No political party, even in the world’s largest democracy, seems immune from the temptation to take cynical decisions to woo voters. India’s Congress-led government decided recently to include the powerful peasant caste of Jats in the category of Other Backward Classes (OBC) which is a list of socially and educationally disadvantaged groups and entitled for reservation in jobs and education.
In Punjab state, Hindu and Sikh Jats are a prosperous and powerful social group and not exactly disadvantaged. The Congress-led UPA had not included Jats in Central list, but then the Akali Dal-BJP government in Punjab decided to include them paving the way for their eventual inclusion as a disadvantaged group at the Centre.?
As in Nepal, where the second Constituent Assembly will have to grapple with the backlash of ‘higher’ caste Brahmins and Chhetris to declare themselves indigenous peoples
, the decision threatens India’s affirmative action efforts. It mocks the National Commission for Backward Classes (NCBC)
which is responsible for including those excluded from the central reservation pool. The NCBC has persistently advised the government against including Jats in the Central OBC list, but the lame-duck UPA government did it anyway.
What is also worrying is the silence of other political parties at this brazen subversion of the reservation policy. There hasn’t been a squeak from the BJP, the Left, the regional parties, even the Aam Aadmi Party
. But how could you have expected them to behave otherwise? India’s parliamentary elections are just a month away and nobody would want to anger the powerful Jats concentrated in contiguous pockets. Jats make up a quarter of the population of the northern Indian state of Haryana and drive its politics.
India’s mainstream media has largely preferred to ignore the story, demonstrating the bias of predominantly upper caste journalists, as their interests are not affected by the decision to extend reservation to Jats. Their children compete for jobs in the general pool, the Jats can only eat into the share of the more underprivileged classes.
Though the Jats have been agitating for an inordinately long period to be included in the Central OBC list, it can be argued that the UPA chose to override the advice of NCBC now only because of the political implications of the anti-Muslim Muzafarnagar riots.
The NCBC had earlier wanted to conduct a social survey to determine whether the Jats are indeed socially and educationally backward to be included in the Central OBC list. But the UPA cabinet decided: ‘NCBC be requested to reconsider its earlier decision of conducting a survey and tender its advice of inclusion of Jats in the Central list of OBCs based on the reports and material available.’
The Congress seems to have attributed its defeat in local assembly elections in December to the alienation of Jats and the Muzaffarnagar communal riots
pushed the Jats towards the BJP. More significantly, the Congress’ suggestion to the NCBC to ‘tender advice’ on the ‘reports and material available’ was the government’s method of mounting pressure on the NCBC to fall in line.
Unfortunately for the Congress, the NCBC not only refused an OBC status for Jats, it issued a dire warning that if Jats are included they will corner all jobs and opportunities going to the excluded groups.
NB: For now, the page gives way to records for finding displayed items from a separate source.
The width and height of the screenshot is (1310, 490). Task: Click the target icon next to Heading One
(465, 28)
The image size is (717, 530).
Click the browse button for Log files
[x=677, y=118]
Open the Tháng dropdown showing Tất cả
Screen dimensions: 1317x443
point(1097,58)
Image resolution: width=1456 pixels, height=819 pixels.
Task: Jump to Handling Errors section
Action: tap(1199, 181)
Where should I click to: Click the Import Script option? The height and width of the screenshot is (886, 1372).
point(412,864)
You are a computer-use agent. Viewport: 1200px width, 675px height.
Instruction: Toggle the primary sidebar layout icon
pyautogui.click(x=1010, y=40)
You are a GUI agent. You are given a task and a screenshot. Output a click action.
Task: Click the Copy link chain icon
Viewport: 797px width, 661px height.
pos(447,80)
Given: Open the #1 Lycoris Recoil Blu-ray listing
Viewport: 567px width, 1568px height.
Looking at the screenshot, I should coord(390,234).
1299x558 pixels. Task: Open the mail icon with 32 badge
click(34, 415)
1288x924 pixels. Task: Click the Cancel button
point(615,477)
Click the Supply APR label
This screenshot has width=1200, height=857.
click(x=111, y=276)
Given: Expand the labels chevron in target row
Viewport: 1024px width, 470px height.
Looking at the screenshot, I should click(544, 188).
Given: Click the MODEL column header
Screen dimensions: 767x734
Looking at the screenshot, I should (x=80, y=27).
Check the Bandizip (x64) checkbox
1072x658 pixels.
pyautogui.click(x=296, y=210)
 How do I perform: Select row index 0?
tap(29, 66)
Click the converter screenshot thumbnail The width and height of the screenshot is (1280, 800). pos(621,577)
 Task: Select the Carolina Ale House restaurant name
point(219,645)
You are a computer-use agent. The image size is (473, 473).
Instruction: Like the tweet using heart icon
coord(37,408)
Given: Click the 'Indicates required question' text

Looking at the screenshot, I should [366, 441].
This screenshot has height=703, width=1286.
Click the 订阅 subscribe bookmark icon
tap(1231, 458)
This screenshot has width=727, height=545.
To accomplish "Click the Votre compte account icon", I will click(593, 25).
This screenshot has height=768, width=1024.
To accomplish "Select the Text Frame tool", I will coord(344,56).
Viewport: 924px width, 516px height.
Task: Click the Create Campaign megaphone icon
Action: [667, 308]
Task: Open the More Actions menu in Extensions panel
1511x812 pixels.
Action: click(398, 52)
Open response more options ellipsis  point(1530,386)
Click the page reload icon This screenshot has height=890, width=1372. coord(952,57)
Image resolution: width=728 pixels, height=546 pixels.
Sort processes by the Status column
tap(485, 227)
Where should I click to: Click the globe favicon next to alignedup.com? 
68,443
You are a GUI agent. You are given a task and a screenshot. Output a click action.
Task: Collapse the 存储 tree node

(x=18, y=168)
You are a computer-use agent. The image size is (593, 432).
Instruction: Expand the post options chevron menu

But this is precisely what the UPA government did last week, illustrating vividly how India’s reservation policy has become skewed. The very idea behind forming the NCBC was to conduct periodic social surveys to weed out from the reservation pool those castes which had been scientifically determined to have overcome backwardness. This was thought necessary in order to ensure the benefits of affirmative action accrue to the most backward classes. But India is going into reverse: including castes which are socially advanced. As Nepal charts out for itself a democratic future, it may as well look closely at India’s experience with the politics of identity and steer away from its pitfalls.